DATA TO EXAMINE
┌──

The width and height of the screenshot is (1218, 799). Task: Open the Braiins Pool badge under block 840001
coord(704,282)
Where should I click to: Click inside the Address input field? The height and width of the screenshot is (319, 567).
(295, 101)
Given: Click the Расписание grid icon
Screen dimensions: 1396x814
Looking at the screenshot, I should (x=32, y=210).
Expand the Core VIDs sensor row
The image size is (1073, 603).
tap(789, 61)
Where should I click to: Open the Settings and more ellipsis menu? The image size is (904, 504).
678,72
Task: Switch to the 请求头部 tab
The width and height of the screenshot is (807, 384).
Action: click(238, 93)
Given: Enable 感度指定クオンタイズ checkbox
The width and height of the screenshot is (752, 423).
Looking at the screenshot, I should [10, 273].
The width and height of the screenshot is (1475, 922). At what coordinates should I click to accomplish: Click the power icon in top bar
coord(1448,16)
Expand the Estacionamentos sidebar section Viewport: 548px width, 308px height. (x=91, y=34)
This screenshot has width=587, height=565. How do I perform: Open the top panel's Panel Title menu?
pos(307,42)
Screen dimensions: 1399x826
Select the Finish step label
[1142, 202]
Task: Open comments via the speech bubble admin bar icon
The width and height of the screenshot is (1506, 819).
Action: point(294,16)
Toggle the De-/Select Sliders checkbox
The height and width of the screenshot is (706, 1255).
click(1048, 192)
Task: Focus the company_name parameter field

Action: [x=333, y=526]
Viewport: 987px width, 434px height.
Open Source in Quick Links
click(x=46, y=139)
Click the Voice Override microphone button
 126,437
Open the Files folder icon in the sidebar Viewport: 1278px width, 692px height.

└──

WHAT THE TASK ASKS
Return all of the material exactly as written, from the first line through the last.

YOUR SOLUTION
The width and height of the screenshot is (1218, 799). Task: Open the Braiins Pool badge under block 840001
coord(704,282)
Where should I click to: Click inside the Address input field? The height and width of the screenshot is (319, 567).
(295, 101)
Given: Click the Расписание grid icon
Screen dimensions: 1396x814
Looking at the screenshot, I should (x=32, y=210).
Expand the Core VIDs sensor row
The image size is (1073, 603).
tap(789, 61)
Where should I click to: Open the Settings and more ellipsis menu? The image size is (904, 504).
678,72
Task: Switch to the 请求头部 tab
The width and height of the screenshot is (807, 384).
Action: click(238, 93)
Given: Enable 感度指定クオンタイズ checkbox
The width and height of the screenshot is (752, 423).
Looking at the screenshot, I should [10, 273].
The width and height of the screenshot is (1475, 922). At what coordinates should I click to accomplish: Click the power icon in top bar
coord(1448,16)
Expand the Estacionamentos sidebar section Viewport: 548px width, 308px height. (x=91, y=34)
This screenshot has width=587, height=565. How do I perform: Open the top panel's Panel Title menu?
pos(307,42)
Screen dimensions: 1399x826
Select the Finish step label
[1142, 202]
Task: Open comments via the speech bubble admin bar icon
The width and height of the screenshot is (1506, 819).
Action: point(294,16)
Toggle the De-/Select Sliders checkbox
The height and width of the screenshot is (706, 1255).
click(1048, 192)
Task: Focus the company_name parameter field

Action: [x=333, y=526]
Viewport: 987px width, 434px height.
Open Source in Quick Links
click(x=46, y=139)
Click the Voice Override microphone button
 126,437
Open the Files folder icon in the sidebar Viewport: 1278px width, 692px height.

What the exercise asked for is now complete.